++++ Extrait du document

Il s’en évince que, quand bien même l’EARL cédante ne s’était pas engagée à garantir à la coopérative cessionnaire la solvabilité de la débitrice cédée, la société Triskalia, qui n’a acquis la créance de l’EARL à la société Colarena qu’à due concurrence des sommes dues par cette dernière au regard des apports de lait effectivement réalisés, conserve la qualité pour agir en paiement du solde débiteur du compte précontentieux dont les modalités d’apurement convenues n’ont été honorées ni par des versements directs de l’EARL, ni par des règlements de paye de lait de la société Colarena, qui a cessé ses paiements en 2016 du fait qu’elle n’était plus livrée en lait, et non en raison d’une prétendue insolvabilité au demeurant non démontrée.

C’est donc à tort que le premier juge a, au seul motif de l’absence de clause de garantie de solvabilité du débiteur cédé, déclaré l’action exercée par la société Triskalia contre l’EARL en paiement de la créance cédée irrecevable.

L’EARL soutient par ailleurs que l’action de la société Eureden serait aussi irrecevable comme prescrite, plus de cinq ans s’étant écoulés entre l’acte du 16 avril 2012 et l’assignation du 2 mai 2018, et les règlements opérés par la société Colarena jusqu’en 2016 ne pouvant être regardés comme une reconnaissance du droit du créancier par le débiteur interruptive de prescription puisqu’ils émanent d’un tiers.

La société Eureden fait cependant à juste titre observer qu’à l’égard d’une dette payable par termes successifs, la prescription se divise comme la dette elle-même et court à l’égard de chacune de ses fractions à compter de son échéance.

Il en résulte que, les modalités d’apurement de la dette convenues par l’acte du 16 avril 2012 ayant été honorées jusque courant 2016, l’assignation du 2 mai 2018 a bien été délivrée avant l’expiration du délai de la prescription quinquennale de l’article 2224 du code civil.

Au surplus, le créancier se trouvait dans l’impossibilité d’agir tant que l’échéancier de remboursement de la dette contractuellement convenu était respecté par les règlements du débiteur cédé, de sorte que, conformément à l’article 2234 du code civil, le délai de prescription n’a pu courir avant 2016.

L’action de la société Eureden est donc en tous points recevable.

D’autre part, si, comme le relève l’EARL, l’acte du 16 avril 2012 n’arrête pas le montant de la créance dont il échelonnait le paiement, celle-ci a été isolée dans un compte spécial ‘précontentieux’ et arrêtée au 30 novembre 2011 à 26 646,43 euros.

Or, l’adhésion à la coopérative agricole emporte, pour le sociétaire, engagement de se conformer à ses statuts et à son règlement intérieur, impliquant notamment l’acceptation des modalités de fonctionnement des comptes courants d’associés dénommés ‘comptes coopérateurs’ et l’établissement de relevés de compte adressés mensuellement à chaque sociétaire pour notification des sommes dues par lui à la coopérative , sur lesquels figurent au débit et au crédit les opérations réalisées pour chaque activité pendant une période déterminée entre la coopérative et le sociétaire.

++++++++
++++ Données fournies

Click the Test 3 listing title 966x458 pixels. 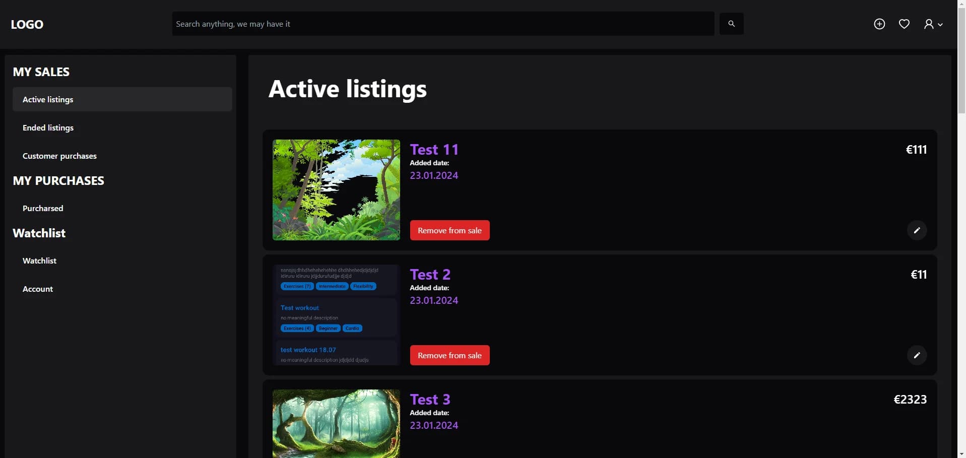430,400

++++++++

_Votre tâche_
Transcrivez fidèlement le passage de la décision de justice qui va de « D’autre part, si, comme » jusqu'à « et le sociétaire. ».

_Bonne réponse_
D’autre part, si, comme le relève l’EARL, l’acte du 16 avril 2012 n’arrête pas le montant de la créance dont il échelonnait le paiement, celle-ci a été isolée dans un compte spécial ‘précontentieux’ et arrêtée au 30 novembre 2011 à 26 646,43 euros.

Or, l’adhésion à la coopérative agricole emporte, pour le sociétaire, engagement de se conformer à ses statuts et à son règlement intérieur, impliquant notamment l’acceptation des modalités de fonctionnement des comptes courants d’associés dénommés ‘comptes coopérateurs’ et l’établissement de relevés de compte adressés mensuellement à chaque sociétaire pour notification des sommes dues par lui à la coopérative , sur lesquels figurent au débit et au crédit les opérations réalisées pour chaque activité pendant une période déterminée entre la coopérative et le sociétaire.